Context
You’re interviewing with the Data Platform team at MediClaims, a US healthcare claims processor that handles eligibility checks and claim adjudication for regional insurers. The company processes ~120M claim line items/day and must meet HIPAA requirements (auditability, least privilege, encryption, and controlled access). Analytics teams use downstream lakehouse data to detect provider fraud, monitor denial rates, and report operational KPIs to insurer partners.

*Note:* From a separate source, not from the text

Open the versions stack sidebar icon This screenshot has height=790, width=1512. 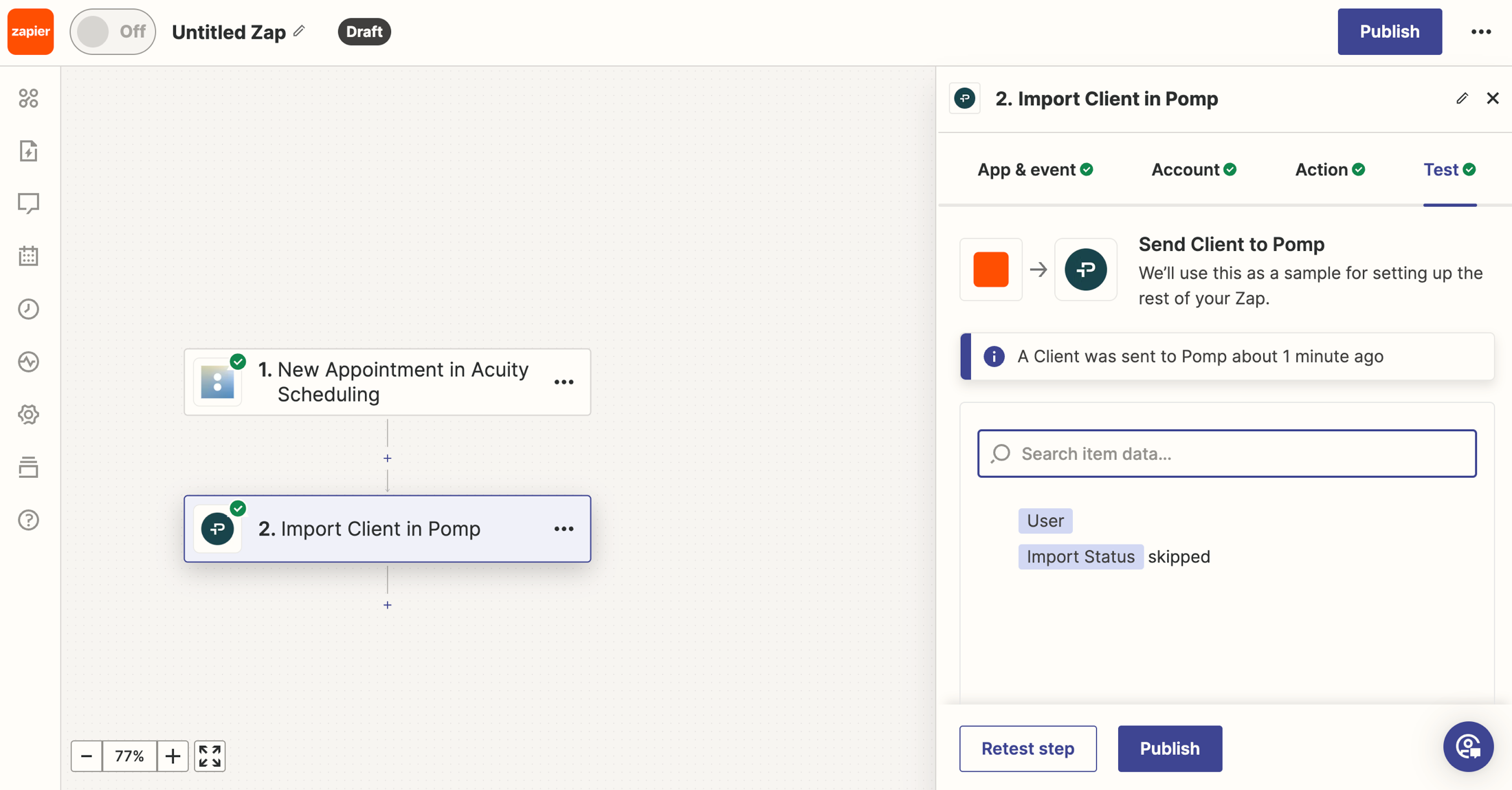[x=28, y=468]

Today, core transactional data lives in an on‑prem SQL Server 2019 AlwaysOn cluster in two data centers. Analysts currently get data via a brittle nightly export: a SQL Agent job dumps full tables to a file share, then an ops script copies files to Azure. This creates 8–24 hour freshness lag, frequent partial loads, and no reliable way to handle late-arriving updates (e.g., claims that are re-priced days later). Leadership wants a professional, incremental pipeline that lands data in Azure Blob Storage (ADLS Gen2) as a durable raw layer, enabling downstream transformations (e.g., Spark/dbt/Synapse/Snowflake—pick later).

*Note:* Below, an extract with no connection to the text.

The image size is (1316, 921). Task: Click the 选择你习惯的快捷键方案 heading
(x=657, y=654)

Data Sources & Characteristics
You need to incrementally extract from SQL Server the following tables (simplified):
| Table | Approx Rows | Daily Change | Notes |
|---|
dbo.Claims | 450M | 8M inserts, 1M updates | Updates can occur up to 30 days late |
dbo.ClaimLines | 2.8B | 120M inserts, 10M updates | Large, wide table; frequent schema additions |
dbo.Providers | 12M | 50K updates | Slowly changing attributes |
Assume:
- SQL Server is OLTP and must not be overloaded; you have a 2-hour nightly window for heavier reads, but incremental loads should run every 15 minutes.
- Not all tables have reliable
updated_at. Some have rowversion, others only have an identity PK.
- Deletes occur (e.g., compliance removals), but are rare (<0.01% of rows/day). You must still represent them downstream.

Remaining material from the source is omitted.